▶ [Assignment] Gather each line in the entries that includes the string "description".
______________________________
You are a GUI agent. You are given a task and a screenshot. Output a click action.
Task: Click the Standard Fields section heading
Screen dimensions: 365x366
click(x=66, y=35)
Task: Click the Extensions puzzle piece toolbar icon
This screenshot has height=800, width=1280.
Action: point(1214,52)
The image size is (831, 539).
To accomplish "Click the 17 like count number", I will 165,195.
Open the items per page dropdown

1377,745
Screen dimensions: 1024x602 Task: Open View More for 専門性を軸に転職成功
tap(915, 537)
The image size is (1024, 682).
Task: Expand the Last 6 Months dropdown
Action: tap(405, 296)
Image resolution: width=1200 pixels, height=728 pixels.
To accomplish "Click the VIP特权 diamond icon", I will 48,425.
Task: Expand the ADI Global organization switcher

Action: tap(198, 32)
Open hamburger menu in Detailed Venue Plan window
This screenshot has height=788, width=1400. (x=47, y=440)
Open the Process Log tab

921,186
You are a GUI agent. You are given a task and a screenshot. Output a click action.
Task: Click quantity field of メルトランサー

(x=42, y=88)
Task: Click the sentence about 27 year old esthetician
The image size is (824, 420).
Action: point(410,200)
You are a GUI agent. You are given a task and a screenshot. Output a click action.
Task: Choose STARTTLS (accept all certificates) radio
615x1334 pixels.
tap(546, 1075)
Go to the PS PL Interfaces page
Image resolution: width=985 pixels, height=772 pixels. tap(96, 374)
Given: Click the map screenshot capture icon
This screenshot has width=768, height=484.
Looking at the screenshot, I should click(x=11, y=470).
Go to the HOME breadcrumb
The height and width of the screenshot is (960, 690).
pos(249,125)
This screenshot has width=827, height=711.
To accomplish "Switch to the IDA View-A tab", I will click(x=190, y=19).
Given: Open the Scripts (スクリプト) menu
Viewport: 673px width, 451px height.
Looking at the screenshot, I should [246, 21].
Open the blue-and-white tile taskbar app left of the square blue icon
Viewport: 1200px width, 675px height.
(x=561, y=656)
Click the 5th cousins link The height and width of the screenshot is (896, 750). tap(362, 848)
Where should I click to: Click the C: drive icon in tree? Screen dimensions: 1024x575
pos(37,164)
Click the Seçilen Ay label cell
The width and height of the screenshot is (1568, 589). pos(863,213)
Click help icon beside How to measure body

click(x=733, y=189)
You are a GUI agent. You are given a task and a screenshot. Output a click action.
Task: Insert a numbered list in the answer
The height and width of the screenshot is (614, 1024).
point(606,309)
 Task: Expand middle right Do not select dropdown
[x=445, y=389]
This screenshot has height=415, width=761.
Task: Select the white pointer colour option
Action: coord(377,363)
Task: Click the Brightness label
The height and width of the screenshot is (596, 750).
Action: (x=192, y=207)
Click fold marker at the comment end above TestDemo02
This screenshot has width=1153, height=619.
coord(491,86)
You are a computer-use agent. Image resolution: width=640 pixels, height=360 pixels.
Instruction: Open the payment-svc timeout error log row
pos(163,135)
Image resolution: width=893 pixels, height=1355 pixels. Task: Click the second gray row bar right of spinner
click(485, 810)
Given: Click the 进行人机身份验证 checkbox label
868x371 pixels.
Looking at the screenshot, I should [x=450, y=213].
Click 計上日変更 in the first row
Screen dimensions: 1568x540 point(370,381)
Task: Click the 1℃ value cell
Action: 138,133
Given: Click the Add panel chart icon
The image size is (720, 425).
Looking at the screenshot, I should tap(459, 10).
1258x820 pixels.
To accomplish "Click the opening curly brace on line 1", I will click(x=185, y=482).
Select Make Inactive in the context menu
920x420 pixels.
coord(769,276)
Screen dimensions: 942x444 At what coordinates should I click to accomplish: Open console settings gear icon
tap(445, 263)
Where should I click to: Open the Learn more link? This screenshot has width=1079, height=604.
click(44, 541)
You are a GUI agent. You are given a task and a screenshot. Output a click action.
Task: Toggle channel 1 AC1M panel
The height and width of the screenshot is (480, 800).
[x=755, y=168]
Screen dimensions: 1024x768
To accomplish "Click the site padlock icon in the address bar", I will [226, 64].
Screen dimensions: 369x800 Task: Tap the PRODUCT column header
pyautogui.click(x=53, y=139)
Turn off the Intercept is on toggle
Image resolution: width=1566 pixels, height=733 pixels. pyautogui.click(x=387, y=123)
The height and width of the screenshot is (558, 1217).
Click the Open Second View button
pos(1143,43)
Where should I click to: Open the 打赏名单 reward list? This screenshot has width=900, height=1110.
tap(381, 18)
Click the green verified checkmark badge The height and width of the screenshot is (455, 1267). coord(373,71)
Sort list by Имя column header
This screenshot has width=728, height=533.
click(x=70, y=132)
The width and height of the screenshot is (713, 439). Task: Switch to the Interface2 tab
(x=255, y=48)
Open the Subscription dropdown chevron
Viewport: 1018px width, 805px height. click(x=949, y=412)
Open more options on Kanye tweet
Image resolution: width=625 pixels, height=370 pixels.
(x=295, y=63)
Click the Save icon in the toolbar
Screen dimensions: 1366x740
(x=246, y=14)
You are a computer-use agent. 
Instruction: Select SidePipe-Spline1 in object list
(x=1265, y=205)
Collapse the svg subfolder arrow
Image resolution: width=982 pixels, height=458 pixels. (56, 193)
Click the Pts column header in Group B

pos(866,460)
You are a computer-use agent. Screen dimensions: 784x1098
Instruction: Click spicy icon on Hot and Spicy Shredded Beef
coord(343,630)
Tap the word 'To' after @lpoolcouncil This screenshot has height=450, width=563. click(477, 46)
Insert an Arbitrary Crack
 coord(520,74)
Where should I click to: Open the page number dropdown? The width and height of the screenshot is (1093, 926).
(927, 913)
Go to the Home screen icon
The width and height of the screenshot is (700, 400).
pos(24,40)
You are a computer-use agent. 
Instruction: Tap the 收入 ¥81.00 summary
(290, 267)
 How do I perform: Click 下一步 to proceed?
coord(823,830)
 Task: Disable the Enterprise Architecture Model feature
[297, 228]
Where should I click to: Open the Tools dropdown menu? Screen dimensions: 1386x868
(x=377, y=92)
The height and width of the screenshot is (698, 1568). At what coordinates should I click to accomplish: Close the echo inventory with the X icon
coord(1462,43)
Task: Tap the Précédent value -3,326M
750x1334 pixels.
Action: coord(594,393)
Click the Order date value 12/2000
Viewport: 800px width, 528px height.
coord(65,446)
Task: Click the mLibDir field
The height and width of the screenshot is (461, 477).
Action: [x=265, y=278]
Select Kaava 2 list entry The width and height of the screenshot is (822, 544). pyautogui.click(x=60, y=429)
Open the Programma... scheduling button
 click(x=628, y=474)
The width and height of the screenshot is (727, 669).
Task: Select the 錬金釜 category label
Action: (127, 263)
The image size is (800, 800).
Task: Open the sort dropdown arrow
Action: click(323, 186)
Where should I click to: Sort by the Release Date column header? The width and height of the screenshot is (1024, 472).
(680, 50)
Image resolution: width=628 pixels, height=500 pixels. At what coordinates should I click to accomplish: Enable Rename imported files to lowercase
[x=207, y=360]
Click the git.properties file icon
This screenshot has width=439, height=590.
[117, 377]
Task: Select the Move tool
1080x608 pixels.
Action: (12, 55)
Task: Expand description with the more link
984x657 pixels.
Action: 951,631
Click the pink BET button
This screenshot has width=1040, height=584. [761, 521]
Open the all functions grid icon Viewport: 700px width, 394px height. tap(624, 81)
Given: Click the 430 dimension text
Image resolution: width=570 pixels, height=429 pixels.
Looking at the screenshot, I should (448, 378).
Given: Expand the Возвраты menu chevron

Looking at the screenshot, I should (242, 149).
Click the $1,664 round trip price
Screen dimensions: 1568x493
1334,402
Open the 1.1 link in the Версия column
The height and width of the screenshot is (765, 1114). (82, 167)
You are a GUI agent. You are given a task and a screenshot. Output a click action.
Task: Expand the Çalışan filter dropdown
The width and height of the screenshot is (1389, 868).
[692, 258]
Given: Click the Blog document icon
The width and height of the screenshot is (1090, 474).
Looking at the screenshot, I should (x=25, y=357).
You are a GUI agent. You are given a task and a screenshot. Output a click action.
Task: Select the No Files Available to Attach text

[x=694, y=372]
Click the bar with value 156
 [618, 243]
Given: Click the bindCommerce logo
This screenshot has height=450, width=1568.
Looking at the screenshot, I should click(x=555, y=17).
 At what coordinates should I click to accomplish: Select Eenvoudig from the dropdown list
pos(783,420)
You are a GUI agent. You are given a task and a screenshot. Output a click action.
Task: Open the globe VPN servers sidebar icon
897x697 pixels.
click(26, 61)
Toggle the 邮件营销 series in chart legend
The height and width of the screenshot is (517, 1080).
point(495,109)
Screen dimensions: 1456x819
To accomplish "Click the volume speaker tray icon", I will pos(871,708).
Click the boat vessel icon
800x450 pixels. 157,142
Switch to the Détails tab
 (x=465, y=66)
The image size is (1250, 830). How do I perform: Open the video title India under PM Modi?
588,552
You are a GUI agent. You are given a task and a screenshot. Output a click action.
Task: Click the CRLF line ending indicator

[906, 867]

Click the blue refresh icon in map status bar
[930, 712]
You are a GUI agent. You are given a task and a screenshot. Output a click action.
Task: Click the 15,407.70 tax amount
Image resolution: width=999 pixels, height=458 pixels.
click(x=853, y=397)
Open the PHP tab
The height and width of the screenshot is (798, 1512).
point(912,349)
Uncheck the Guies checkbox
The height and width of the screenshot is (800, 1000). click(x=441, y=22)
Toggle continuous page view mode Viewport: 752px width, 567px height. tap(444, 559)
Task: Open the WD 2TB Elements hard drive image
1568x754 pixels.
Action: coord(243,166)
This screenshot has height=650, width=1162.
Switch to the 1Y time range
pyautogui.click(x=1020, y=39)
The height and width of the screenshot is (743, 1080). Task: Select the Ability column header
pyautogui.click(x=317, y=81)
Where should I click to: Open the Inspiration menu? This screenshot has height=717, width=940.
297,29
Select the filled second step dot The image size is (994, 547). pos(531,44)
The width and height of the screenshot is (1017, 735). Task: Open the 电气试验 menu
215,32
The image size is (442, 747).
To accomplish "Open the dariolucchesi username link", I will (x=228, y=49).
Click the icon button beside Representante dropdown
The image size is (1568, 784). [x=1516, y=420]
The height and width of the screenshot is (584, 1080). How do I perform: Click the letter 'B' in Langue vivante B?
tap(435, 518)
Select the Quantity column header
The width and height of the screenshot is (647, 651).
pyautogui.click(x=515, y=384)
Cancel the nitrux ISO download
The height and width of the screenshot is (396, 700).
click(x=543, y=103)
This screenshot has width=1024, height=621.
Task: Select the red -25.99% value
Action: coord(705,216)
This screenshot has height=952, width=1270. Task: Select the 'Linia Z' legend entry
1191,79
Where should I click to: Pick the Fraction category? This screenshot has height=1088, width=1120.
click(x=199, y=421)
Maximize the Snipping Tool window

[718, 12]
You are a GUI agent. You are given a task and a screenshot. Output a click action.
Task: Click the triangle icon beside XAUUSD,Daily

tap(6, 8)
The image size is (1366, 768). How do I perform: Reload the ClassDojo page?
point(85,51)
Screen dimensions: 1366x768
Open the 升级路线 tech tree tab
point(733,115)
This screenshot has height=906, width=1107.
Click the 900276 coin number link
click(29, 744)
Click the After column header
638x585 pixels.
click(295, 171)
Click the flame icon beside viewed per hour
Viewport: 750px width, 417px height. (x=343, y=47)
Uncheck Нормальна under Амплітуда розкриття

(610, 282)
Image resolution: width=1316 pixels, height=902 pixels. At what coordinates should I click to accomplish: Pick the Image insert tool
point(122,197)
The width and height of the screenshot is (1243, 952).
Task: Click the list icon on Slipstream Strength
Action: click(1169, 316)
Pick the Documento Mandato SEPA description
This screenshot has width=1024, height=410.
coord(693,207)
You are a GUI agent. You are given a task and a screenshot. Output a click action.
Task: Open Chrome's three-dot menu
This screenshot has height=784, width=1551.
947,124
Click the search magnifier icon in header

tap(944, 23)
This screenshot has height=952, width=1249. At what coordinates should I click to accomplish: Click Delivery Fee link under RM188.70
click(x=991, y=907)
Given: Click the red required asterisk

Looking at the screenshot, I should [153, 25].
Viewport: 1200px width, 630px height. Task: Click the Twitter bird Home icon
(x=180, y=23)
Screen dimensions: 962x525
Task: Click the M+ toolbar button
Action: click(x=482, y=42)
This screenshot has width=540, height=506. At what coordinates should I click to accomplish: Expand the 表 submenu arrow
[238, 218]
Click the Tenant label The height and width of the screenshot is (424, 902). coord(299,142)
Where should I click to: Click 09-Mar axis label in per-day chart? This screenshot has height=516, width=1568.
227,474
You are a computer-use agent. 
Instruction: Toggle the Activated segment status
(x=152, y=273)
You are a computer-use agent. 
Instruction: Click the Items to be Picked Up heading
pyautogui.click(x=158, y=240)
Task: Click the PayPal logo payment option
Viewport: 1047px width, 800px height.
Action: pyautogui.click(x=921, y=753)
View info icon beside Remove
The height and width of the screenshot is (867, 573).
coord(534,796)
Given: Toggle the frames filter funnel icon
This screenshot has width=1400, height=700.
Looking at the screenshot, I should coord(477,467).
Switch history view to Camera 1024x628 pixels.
______________________________
▶ [Solution]
Task: Expand description with the more link
Pick the Documento Mandato SEPA description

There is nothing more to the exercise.